Extract Embedded Image Object in RTF
Solution 1
Here is a piece of code that can extract all objects ('Package' class objects) from an RTF stream:
public static void ExtractPackageObjects(string filePath)
{
using (StreamReader sr = new StreamReader(filePath))
{
RtfReader reader = new RtfReader(sr);
IEnumerator<RtfObject> enumerator = reader.Read().GetEnumerator();
while(enumerator.MoveNext())
{
if (enumerator.Current.Text == "object")
{
if (RtfReader.MoveToNextControlWord(enumerator, "objclass"))
{
string className = RtfReader.GetNextText(enumerator);
if (className == "Package")
{
if (RtfReader.MoveToNextControlWord(enumerator, "objdata"))
{
byte[] data = RtfReader.GetNextTextAsByteArray(enumerator);
using (MemoryStream packageData = new MemoryStream())
{
RtfReader.ExtractObjectData(new MemoryStream(data), packageData);
packageData.Position = 0;
PackagedObject po = PackagedObject.Extract(packageData);
File.WriteAllBytes(po.DisplayName, po.Data);
}
}
}
}
}
}
}
}
And here are the utility classes that this code uses.
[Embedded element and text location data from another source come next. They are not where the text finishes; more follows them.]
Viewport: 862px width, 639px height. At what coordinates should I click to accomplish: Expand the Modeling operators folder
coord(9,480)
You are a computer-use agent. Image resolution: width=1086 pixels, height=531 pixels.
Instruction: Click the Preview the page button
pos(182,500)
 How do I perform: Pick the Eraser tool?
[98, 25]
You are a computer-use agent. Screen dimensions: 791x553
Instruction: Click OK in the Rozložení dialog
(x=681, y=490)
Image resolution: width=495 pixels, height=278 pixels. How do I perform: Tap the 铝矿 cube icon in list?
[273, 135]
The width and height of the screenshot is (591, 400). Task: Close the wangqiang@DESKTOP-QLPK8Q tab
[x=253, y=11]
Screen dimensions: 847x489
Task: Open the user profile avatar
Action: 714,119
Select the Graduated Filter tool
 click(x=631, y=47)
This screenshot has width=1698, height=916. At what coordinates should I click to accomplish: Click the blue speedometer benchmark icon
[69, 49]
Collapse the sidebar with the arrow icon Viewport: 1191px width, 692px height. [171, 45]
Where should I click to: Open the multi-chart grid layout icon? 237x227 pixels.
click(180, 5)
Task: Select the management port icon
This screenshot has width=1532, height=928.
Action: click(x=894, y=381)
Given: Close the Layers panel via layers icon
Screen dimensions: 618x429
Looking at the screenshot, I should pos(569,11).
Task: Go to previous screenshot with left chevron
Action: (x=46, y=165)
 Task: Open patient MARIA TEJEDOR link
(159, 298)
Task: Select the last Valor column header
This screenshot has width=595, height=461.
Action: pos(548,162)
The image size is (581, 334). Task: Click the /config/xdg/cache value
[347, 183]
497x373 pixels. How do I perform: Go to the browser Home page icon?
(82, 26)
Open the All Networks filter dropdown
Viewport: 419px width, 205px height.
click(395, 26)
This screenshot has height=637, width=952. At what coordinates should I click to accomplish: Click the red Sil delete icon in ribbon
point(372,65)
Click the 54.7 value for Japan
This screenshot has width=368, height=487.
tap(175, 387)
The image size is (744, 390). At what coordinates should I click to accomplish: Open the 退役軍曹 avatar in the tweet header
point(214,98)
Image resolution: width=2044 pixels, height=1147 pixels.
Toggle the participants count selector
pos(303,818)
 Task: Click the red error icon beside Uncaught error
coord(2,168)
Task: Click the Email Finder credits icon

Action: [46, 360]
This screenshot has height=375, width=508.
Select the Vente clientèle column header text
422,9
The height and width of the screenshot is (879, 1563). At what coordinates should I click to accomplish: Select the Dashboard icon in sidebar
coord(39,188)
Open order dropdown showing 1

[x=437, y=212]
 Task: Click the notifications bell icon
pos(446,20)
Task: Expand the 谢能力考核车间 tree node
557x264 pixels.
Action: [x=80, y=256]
There is a simple stream-based RTF parser that allows to get to the interesting control words.
There is also a utility to extract data from a serialized Object Packager instance. Object Packager is an almost 20-years ago OLE1.0 thing and the serialized binary format is not documented (to my knowledge), but it's understandable.
This works fine on your provided sample, but you may have to adapt things around.
public class RtfReader
{
public RtfReader(TextReader reader)
{
if (reader == null)
throw new ArgumentNullException("reader");
Reader = reader;
}
public TextReader Reader { get; private set; }
public IEnumerable<RtfObject> Read()
{
StringBuilder controlWord = new StringBuilder();
StringBuilder text = new StringBuilder();
Stack<RtfParseState> stack = new Stack<RtfParseState>();
RtfParseState state = RtfParseState.Group;
do
{
int i = Reader.Read();
if (i < 0)
{
if (!string.IsNullOrWhiteSpace(controlWord.ToString()))
yield return new RtfControlWord(controlWord.ToString());
if (!string.IsNullOrWhiteSpace(text.ToString()))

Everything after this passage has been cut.